Notes to the Consolidated Financial Statements, page F-7
4.   Paragraph 14 of IAS no. 1 indicates that an entity whose financial statements comply with IFRSs shall make an explicit and unreserved statement of such compliance in the notes. Financial statements shall not be described as complying with IFRSs unless they comply with all the requirements of IFRSs. In this regard, we see your disclosure that you were in conformity with IFRS-EU and there is no reference to the term compliance. Explain that you are in compliance with all requirements, or discuss the specific reasons for the omission of the statement.
 
    Enel Response:
 
    We respectfully advise the Staff supplementally that Enel has adopted International Financial Reporting Standards as endorsed by the European Commission (“IFRS-EU”) starting from January 1, 2005, with the transition date to IFRS at January 1, 2004. The Company further advises the Staff that in connection with the first time adoption, no adjustments would have been required to assert compliance with IFRSs as issued by the IASB.
 
    In adopting IFRS-EU, Enel has applied IFRS 1 “First-time adoption” and availed itself of certain exemptions provided for in that standard, as disclosed in more detail in Note 20 to the Consolidated Financial Statements included in the 2005 Form 20-F (see p.

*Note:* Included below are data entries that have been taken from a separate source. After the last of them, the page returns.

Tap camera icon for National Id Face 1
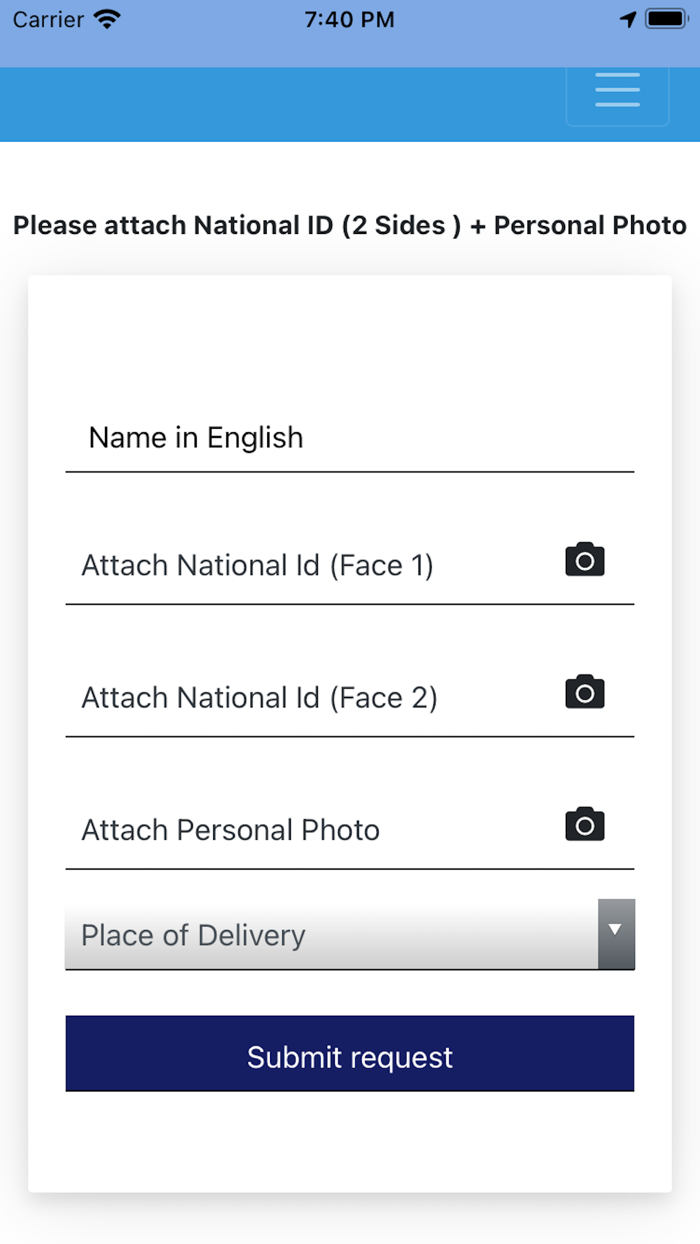The image size is (700, 1244). point(585,560)
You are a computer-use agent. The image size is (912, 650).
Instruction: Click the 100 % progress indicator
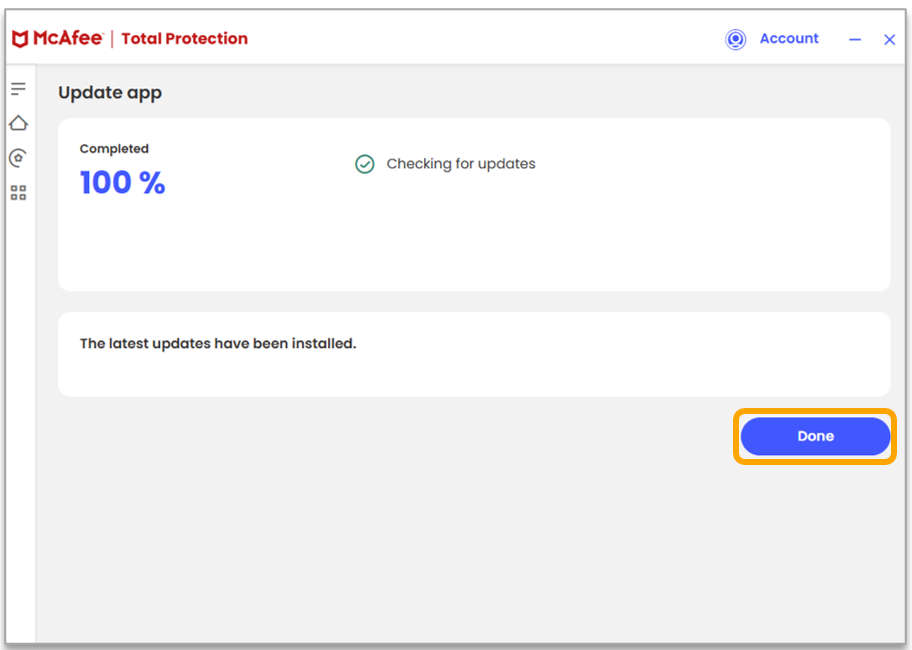click(122, 182)
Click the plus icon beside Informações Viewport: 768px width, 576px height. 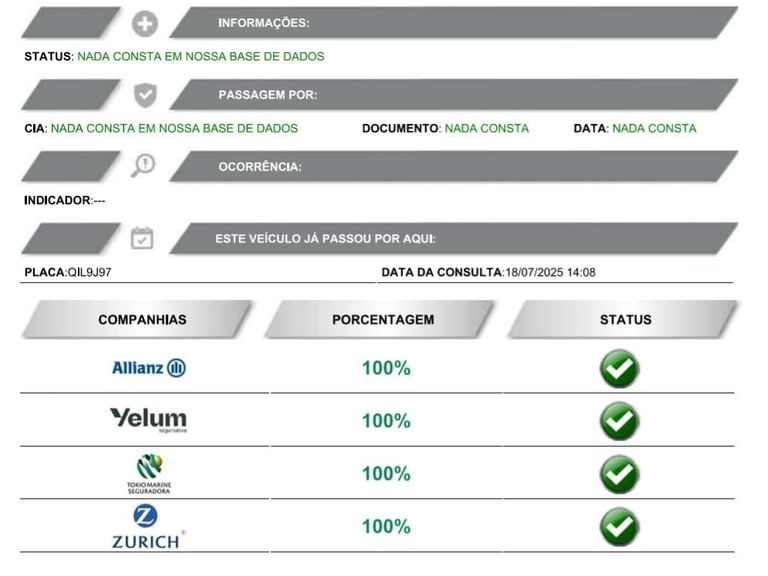[145, 24]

F-63).
 
    Enel believes that its Financial Statements are in compliance with IFRS-EU and the 2006 Form 20-F and future filings will include an explicit and unreserved statement of such compliance in the Notes to Consolidated Financial Statements, as required by paragraph 14 of IAS no. 1. In our prior filings, the term conformity has been used as synonymous with the term compliance.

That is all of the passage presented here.